Dataset entries:
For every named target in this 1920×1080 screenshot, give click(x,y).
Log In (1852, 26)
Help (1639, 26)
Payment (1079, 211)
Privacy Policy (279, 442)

Required work - Output the data exactly, in full.

Answer to the problem -
For every named target in this 1920×1080 screenshot, give click(x,y).
Log In (1852, 26)
Help (1639, 26)
Payment (1079, 211)
Privacy Policy (279, 442)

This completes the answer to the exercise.